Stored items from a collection
——————

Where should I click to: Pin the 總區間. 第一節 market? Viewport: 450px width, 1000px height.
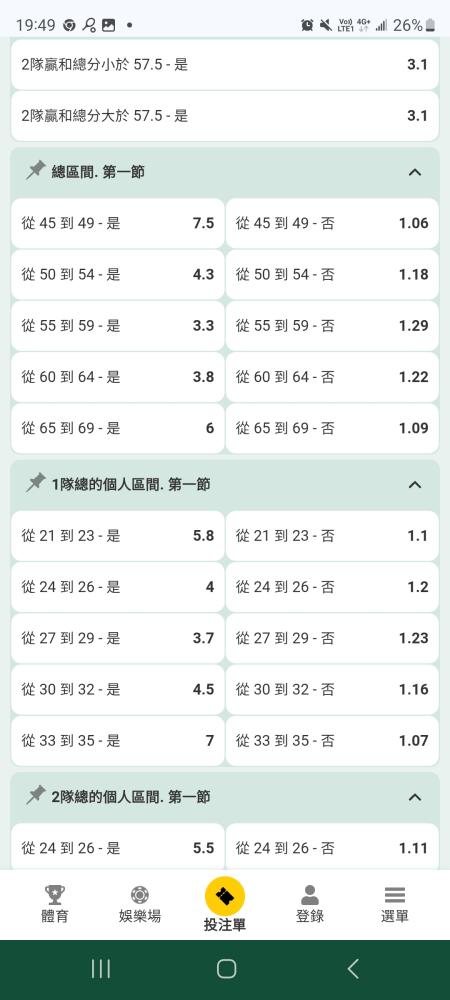click(x=36, y=171)
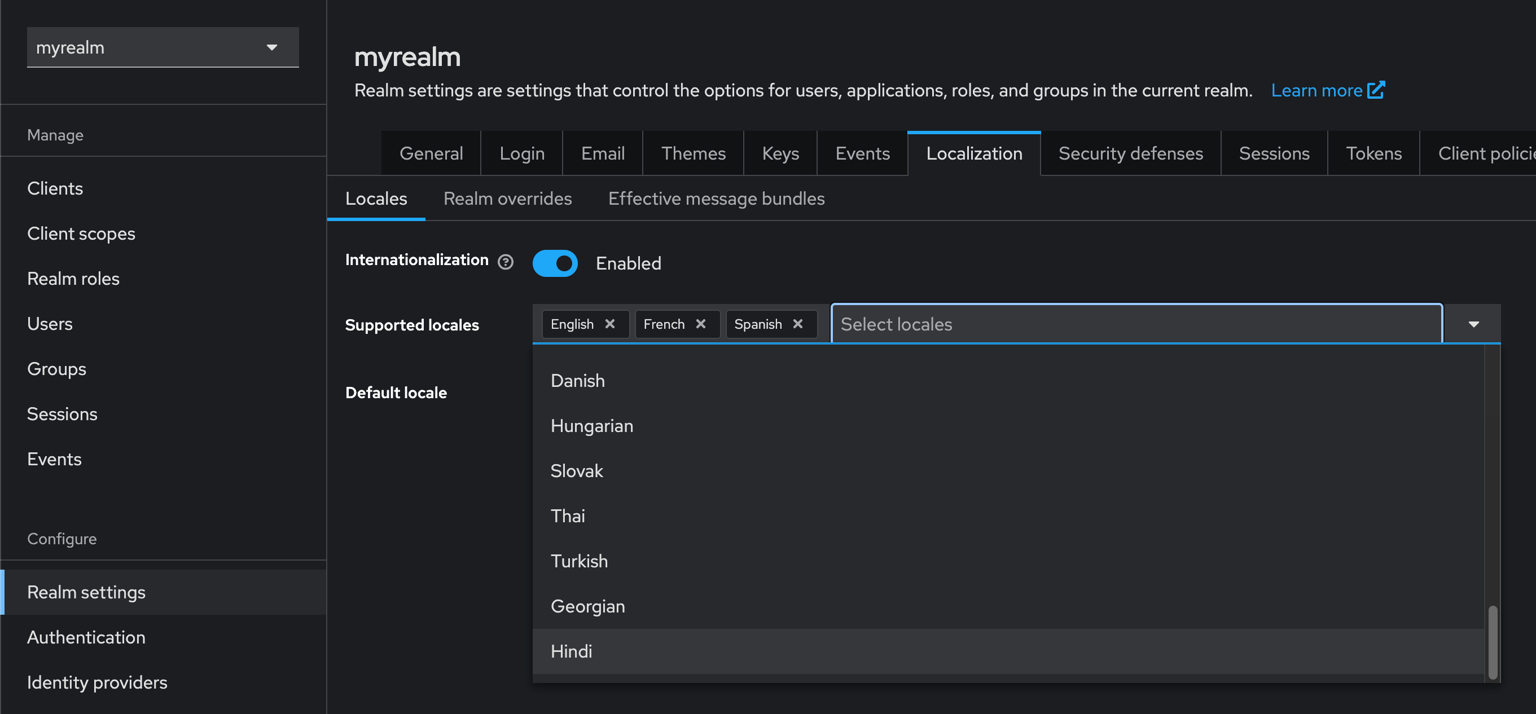The height and width of the screenshot is (714, 1536).
Task: Open the Effective message bundles tab
Action: coord(716,199)
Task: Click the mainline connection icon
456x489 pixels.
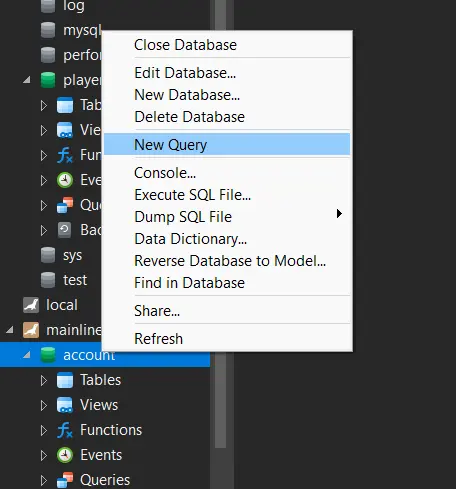Action: [x=31, y=330]
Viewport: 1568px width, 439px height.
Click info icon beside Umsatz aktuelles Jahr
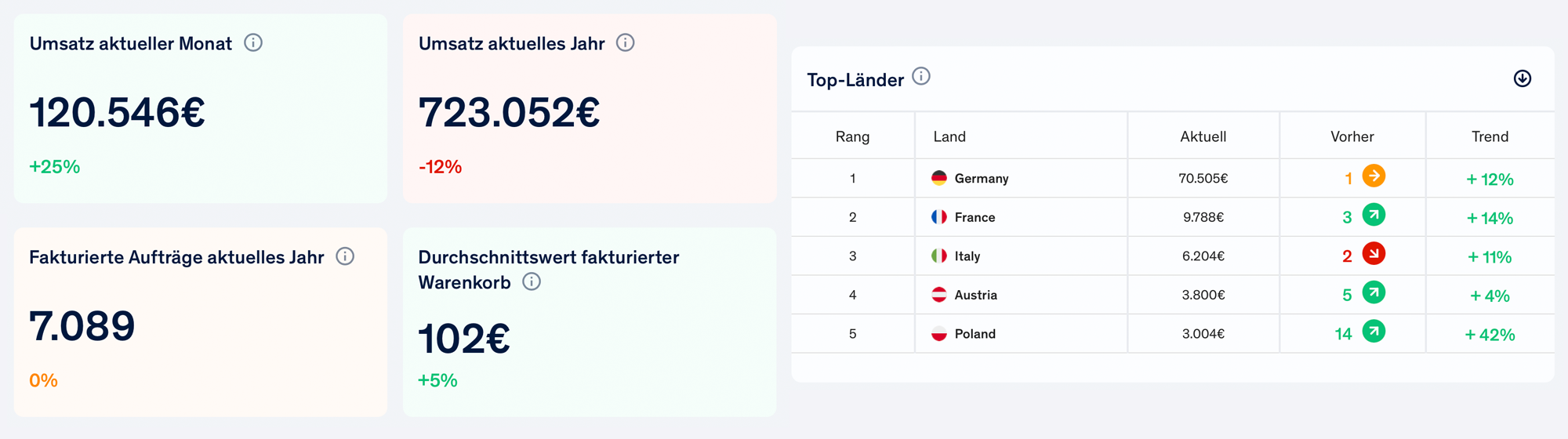coord(625,42)
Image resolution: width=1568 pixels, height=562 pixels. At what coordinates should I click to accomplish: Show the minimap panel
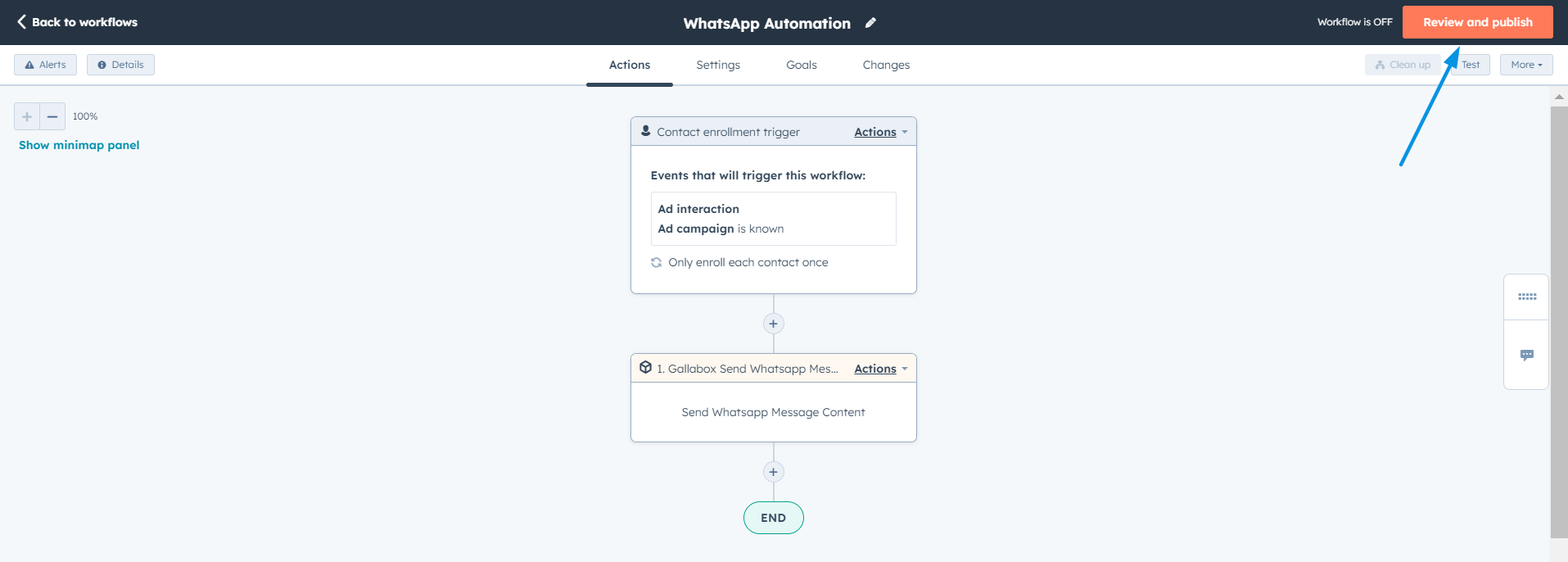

——————

• WHAT IS BEING ASKED:
Print, exactly and without pictures, the lines from the one holding "Task: Click the mainline connection icon" through the last line of the entries above, both included.

• EXPECTED ANSWER:
Task: Click the mainline connection icon
456x489 pixels.
Action: [x=31, y=330]
Viewport: 1568px width, 439px height.
Click info icon beside Umsatz aktuelles Jahr
coord(625,42)
Image resolution: width=1568 pixels, height=562 pixels. At what coordinates should I click to accomplish: Show the minimap panel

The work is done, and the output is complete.